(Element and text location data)
* BEGIN *

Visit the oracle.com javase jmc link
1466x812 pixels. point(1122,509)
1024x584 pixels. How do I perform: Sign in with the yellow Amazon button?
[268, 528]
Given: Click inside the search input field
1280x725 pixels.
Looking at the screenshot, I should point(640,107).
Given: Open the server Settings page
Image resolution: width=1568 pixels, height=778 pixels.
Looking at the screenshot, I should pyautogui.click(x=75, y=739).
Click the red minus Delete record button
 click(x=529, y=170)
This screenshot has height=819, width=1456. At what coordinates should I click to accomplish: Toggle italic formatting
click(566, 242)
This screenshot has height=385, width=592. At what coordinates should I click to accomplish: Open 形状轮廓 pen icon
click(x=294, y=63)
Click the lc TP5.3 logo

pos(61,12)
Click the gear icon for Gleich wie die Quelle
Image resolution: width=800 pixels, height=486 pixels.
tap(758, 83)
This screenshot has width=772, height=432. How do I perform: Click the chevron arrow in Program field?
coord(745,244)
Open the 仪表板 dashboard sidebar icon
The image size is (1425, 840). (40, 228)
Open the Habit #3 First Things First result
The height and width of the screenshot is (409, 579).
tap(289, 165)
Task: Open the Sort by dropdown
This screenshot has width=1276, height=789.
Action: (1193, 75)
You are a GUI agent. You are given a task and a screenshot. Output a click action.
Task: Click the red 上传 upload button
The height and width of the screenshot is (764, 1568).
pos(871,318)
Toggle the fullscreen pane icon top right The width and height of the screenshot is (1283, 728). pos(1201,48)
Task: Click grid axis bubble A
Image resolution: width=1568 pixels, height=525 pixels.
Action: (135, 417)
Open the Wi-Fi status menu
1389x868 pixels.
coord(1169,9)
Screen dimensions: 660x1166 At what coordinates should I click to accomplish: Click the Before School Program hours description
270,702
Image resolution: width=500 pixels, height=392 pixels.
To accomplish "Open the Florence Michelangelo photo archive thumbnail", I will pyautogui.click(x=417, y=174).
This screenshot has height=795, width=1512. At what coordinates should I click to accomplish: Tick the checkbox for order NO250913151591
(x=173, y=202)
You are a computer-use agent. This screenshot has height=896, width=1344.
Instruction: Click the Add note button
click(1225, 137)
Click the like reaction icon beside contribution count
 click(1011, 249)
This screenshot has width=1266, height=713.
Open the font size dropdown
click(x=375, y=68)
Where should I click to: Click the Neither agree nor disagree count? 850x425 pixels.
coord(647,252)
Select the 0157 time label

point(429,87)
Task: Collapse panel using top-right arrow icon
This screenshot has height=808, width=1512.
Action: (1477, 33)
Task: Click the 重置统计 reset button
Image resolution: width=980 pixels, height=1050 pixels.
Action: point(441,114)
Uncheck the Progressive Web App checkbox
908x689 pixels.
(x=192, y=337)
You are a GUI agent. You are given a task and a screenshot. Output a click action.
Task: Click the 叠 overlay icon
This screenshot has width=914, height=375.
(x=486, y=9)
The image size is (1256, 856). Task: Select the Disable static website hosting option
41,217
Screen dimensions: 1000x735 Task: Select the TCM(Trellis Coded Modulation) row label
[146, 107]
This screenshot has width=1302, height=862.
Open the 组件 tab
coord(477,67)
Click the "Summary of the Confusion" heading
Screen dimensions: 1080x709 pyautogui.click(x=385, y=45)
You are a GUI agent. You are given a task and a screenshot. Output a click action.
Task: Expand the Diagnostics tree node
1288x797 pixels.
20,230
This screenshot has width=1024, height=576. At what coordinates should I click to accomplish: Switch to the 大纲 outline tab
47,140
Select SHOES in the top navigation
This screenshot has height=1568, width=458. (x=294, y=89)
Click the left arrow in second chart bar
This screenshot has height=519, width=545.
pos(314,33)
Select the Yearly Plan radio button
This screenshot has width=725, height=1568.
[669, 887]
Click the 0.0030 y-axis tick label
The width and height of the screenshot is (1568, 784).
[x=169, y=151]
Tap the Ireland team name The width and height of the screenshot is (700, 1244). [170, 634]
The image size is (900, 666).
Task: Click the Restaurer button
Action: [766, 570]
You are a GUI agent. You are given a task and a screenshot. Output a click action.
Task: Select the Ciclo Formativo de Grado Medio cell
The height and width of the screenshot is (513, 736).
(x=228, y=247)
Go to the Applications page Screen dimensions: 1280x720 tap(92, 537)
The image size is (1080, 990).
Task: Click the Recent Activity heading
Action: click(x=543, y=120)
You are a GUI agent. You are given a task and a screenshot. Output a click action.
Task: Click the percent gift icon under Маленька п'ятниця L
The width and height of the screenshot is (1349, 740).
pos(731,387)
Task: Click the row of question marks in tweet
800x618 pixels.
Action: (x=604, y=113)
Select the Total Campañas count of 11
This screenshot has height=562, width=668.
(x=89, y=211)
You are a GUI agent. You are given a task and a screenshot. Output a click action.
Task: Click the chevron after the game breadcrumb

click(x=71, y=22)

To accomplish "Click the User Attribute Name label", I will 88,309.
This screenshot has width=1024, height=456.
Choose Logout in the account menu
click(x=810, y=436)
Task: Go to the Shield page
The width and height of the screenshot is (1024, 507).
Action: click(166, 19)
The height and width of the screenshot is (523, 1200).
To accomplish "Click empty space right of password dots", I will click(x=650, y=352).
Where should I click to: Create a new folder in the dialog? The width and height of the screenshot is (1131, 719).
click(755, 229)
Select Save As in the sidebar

* END *

Written task:
Copy all the entries above, line for line, without changing anything.

Completed task:
Visit the oracle.com javase jmc link
1466x812 pixels. point(1122,509)
1024x584 pixels. How do I perform: Sign in with the yellow Amazon button?
[268, 528]
Given: Click inside the search input field
1280x725 pixels.
Looking at the screenshot, I should point(640,107).
Given: Open the server Settings page
Image resolution: width=1568 pixels, height=778 pixels.
Looking at the screenshot, I should pyautogui.click(x=75, y=739).
Click the red minus Delete record button
 click(x=529, y=170)
This screenshot has height=819, width=1456. At what coordinates should I click to accomplish: Toggle italic formatting
click(566, 242)
This screenshot has height=385, width=592. At what coordinates should I click to accomplish: Open 形状轮廓 pen icon
click(x=294, y=63)
Click the lc TP5.3 logo

pos(61,12)
Click the gear icon for Gleich wie die Quelle
Image resolution: width=800 pixels, height=486 pixels.
tap(758, 83)
This screenshot has width=772, height=432. How do I perform: Click the chevron arrow in Program field?
coord(745,244)
Open the 仪表板 dashboard sidebar icon
The image size is (1425, 840). (40, 228)
Open the Habit #3 First Things First result
The height and width of the screenshot is (409, 579).
tap(289, 165)
Task: Open the Sort by dropdown
This screenshot has width=1276, height=789.
Action: (1193, 75)
You are a GUI agent. You are given a task and a screenshot. Output a click action.
Task: Click the red 上传 upload button
The height and width of the screenshot is (764, 1568).
pos(871,318)
Toggle the fullscreen pane icon top right The width and height of the screenshot is (1283, 728). pos(1201,48)
Task: Click grid axis bubble A
Image resolution: width=1568 pixels, height=525 pixels.
Action: (135, 417)
Open the Wi-Fi status menu
1389x868 pixels.
coord(1169,9)
Screen dimensions: 660x1166 At what coordinates should I click to accomplish: Click the Before School Program hours description
270,702
Image resolution: width=500 pixels, height=392 pixels.
To accomplish "Open the Florence Michelangelo photo archive thumbnail", I will pyautogui.click(x=417, y=174).
This screenshot has height=795, width=1512. At what coordinates should I click to accomplish: Tick the checkbox for order NO250913151591
(x=173, y=202)
You are a computer-use agent. This screenshot has height=896, width=1344.
Instruction: Click the Add note button
click(1225, 137)
Click the like reaction icon beside contribution count
 click(1011, 249)
This screenshot has width=1266, height=713.
Open the font size dropdown
click(x=375, y=68)
Where should I click to: Click the Neither agree nor disagree count? 850x425 pixels.
coord(647,252)
Select the 0157 time label

point(429,87)
Task: Collapse panel using top-right arrow icon
This screenshot has height=808, width=1512.
Action: (1477, 33)
Task: Click the 重置统计 reset button
Image resolution: width=980 pixels, height=1050 pixels.
Action: point(441,114)
Uncheck the Progressive Web App checkbox
908x689 pixels.
(x=192, y=337)
You are a GUI agent. You are given a task and a screenshot. Output a click action.
Task: Click the 叠 overlay icon
This screenshot has width=914, height=375.
(x=486, y=9)
The image size is (1256, 856). Task: Select the Disable static website hosting option
41,217
Screen dimensions: 1000x735 Task: Select the TCM(Trellis Coded Modulation) row label
[146, 107]
This screenshot has width=1302, height=862.
Open the 组件 tab
coord(477,67)
Click the "Summary of the Confusion" heading
Screen dimensions: 1080x709 pyautogui.click(x=385, y=45)
You are a GUI agent. You are given a task and a screenshot. Output a click action.
Task: Expand the Diagnostics tree node
1288x797 pixels.
20,230
This screenshot has width=1024, height=576. At what coordinates should I click to accomplish: Switch to the 大纲 outline tab
47,140
Select SHOES in the top navigation
This screenshot has height=1568, width=458. (x=294, y=89)
Click the left arrow in second chart bar
This screenshot has height=519, width=545.
pos(314,33)
Select the Yearly Plan radio button
This screenshot has width=725, height=1568.
[669, 887]
Click the 0.0030 y-axis tick label
The width and height of the screenshot is (1568, 784).
[x=169, y=151]
Tap the Ireland team name The width and height of the screenshot is (700, 1244). [170, 634]
The image size is (900, 666).
Task: Click the Restaurer button
Action: [766, 570]
You are a GUI agent. You are given a task and a screenshot. Output a click action.
Task: Select the Ciclo Formativo de Grado Medio cell
The height and width of the screenshot is (513, 736).
(x=228, y=247)
Go to the Applications page Screen dimensions: 1280x720 tap(92, 537)
The image size is (1080, 990).
Task: Click the Recent Activity heading
Action: click(x=543, y=120)
You are a GUI agent. You are given a task and a screenshot. Output a click action.
Task: Click the percent gift icon under Маленька п'ятниця L
The width and height of the screenshot is (1349, 740).
pos(731,387)
Task: Click the row of question marks in tweet
800x618 pixels.
Action: (x=604, y=113)
Select the Total Campañas count of 11
This screenshot has height=562, width=668.
(x=89, y=211)
You are a GUI agent. You are given a task and a screenshot. Output a click action.
Task: Click the chevron after the game breadcrumb

click(x=71, y=22)

To accomplish "Click the User Attribute Name label", I will 88,309.
This screenshot has width=1024, height=456.
Choose Logout in the account menu
click(x=810, y=436)
Task: Go to the Shield page
The width and height of the screenshot is (1024, 507).
Action: click(166, 19)
The height and width of the screenshot is (523, 1200).
To accomplish "Click empty space right of password dots", I will click(x=650, y=352).
Where should I click to: Create a new folder in the dialog? The width and height of the screenshot is (1131, 719).
click(755, 229)
Select Save As in the sidebar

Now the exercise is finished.